## What is required
Take the lines below beginning at the line that has "Open the start" and stopping after the line that has "Play the layer", and print them exactly as they are, with no other lines.

## Records to process

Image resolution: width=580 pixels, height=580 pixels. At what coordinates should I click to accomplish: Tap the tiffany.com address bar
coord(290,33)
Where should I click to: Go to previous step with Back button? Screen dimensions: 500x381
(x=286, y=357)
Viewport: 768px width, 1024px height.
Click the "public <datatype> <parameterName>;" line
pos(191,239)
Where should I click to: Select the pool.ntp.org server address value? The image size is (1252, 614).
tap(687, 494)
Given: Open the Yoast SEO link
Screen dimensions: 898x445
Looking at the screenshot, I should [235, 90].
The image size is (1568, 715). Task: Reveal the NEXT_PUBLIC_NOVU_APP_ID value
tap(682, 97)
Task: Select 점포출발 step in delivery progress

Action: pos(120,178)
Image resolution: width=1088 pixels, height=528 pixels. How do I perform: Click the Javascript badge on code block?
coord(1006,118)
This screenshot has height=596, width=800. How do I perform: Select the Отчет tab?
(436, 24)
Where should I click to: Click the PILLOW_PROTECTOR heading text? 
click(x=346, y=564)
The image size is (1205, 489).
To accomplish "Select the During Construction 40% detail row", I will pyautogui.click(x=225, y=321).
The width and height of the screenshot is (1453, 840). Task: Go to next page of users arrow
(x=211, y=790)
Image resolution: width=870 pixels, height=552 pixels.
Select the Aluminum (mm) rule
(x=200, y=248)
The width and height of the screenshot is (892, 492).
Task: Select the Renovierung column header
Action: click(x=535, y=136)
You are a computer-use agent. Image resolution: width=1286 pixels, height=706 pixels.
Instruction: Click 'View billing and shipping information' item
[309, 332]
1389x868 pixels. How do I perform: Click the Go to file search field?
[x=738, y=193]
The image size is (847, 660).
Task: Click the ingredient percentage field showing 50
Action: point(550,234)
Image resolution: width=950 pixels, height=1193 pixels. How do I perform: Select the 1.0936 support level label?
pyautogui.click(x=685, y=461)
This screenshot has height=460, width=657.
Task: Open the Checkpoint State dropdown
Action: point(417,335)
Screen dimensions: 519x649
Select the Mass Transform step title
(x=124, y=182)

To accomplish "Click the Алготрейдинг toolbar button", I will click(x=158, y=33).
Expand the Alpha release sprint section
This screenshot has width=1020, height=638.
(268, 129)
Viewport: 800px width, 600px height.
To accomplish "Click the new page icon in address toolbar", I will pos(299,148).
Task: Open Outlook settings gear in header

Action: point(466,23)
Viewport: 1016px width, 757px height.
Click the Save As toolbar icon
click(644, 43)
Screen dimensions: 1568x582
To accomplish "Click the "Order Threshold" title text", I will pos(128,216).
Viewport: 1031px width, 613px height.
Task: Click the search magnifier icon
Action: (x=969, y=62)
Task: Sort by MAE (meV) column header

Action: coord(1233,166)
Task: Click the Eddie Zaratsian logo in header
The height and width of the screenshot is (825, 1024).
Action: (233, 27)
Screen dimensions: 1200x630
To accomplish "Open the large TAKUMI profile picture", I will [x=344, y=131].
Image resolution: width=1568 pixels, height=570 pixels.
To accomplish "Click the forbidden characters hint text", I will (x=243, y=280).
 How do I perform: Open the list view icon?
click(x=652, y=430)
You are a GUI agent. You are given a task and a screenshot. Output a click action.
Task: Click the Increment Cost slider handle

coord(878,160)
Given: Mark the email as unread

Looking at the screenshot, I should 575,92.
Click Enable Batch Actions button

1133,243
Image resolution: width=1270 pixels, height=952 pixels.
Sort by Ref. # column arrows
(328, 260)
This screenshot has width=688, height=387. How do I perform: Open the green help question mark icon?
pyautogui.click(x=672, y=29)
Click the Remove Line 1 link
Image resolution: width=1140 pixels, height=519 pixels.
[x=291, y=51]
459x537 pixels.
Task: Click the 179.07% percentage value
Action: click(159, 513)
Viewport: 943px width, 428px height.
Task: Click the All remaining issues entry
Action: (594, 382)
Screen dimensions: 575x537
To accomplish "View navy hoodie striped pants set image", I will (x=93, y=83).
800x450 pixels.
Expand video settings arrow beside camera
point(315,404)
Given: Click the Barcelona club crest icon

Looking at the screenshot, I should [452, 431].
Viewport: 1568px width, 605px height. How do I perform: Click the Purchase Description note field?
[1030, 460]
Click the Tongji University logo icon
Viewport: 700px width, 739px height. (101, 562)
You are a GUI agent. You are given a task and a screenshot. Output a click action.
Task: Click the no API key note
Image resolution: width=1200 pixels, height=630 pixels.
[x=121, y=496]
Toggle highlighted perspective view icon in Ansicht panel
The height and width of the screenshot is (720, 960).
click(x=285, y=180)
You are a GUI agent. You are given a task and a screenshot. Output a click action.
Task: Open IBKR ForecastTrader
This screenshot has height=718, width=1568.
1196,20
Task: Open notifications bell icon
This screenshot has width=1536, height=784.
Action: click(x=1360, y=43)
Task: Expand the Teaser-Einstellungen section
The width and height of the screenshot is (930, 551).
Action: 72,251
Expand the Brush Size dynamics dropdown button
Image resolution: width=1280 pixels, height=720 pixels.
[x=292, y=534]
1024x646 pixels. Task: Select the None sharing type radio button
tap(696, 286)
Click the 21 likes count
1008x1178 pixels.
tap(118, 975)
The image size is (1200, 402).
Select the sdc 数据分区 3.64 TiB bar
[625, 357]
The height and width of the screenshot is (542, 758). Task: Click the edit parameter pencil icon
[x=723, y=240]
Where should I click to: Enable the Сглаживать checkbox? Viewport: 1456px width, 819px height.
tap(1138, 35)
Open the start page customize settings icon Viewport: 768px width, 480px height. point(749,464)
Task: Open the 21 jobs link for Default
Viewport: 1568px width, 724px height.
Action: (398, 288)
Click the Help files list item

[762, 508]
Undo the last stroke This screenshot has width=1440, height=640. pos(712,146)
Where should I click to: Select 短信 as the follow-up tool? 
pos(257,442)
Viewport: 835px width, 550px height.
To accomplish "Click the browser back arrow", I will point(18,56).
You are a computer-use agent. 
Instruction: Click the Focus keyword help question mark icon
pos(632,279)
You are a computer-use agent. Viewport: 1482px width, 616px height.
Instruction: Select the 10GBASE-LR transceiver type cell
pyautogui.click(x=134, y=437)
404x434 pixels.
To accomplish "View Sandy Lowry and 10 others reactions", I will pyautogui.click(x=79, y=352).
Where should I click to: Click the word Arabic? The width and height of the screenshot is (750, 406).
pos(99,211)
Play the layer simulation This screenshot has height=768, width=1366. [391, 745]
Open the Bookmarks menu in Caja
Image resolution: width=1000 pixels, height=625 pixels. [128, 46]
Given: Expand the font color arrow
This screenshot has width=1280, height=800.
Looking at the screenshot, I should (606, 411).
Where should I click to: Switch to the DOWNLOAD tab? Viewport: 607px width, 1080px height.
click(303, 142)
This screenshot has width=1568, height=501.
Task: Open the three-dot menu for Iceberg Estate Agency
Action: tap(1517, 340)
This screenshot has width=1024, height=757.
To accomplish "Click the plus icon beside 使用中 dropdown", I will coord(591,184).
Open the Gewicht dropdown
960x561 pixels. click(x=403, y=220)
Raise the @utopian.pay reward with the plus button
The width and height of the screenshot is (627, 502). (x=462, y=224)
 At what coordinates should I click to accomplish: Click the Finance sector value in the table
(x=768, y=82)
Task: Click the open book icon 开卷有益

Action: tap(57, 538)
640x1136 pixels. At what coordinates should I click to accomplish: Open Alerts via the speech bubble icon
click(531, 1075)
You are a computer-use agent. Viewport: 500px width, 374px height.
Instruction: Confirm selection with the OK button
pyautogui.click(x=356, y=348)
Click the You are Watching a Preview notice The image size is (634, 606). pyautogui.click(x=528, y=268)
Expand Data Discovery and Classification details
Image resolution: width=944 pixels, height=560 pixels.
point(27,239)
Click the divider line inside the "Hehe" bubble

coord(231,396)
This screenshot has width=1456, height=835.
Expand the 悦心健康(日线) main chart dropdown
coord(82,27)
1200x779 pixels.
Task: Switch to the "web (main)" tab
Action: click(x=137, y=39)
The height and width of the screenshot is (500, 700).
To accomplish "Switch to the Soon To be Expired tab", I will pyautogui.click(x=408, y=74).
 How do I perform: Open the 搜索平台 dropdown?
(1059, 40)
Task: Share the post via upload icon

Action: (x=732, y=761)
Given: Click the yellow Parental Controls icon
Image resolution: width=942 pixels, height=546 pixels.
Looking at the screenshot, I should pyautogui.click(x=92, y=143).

## Output for this task
Open the start page customize settings icon Viewport: 768px width, 480px height. point(749,464)
Task: Open the 21 jobs link for Default
Viewport: 1568px width, 724px height.
Action: (398, 288)
Click the Help files list item

[762, 508]
Undo the last stroke This screenshot has width=1440, height=640. pos(712,146)
Where should I click to: Select 短信 as the follow-up tool? 
pos(257,442)
Viewport: 835px width, 550px height.
To accomplish "Click the browser back arrow", I will point(18,56).
You are a computer-use agent. 
Instruction: Click the Focus keyword help question mark icon
pos(632,279)
You are a computer-use agent. Viewport: 1482px width, 616px height.
Instruction: Select the 10GBASE-LR transceiver type cell
pyautogui.click(x=134, y=437)
404x434 pixels.
To accomplish "View Sandy Lowry and 10 others reactions", I will pyautogui.click(x=79, y=352).
Where should I click to: Click the word Arabic? The width and height of the screenshot is (750, 406).
pos(99,211)
Play the layer simulation This screenshot has height=768, width=1366. [391, 745]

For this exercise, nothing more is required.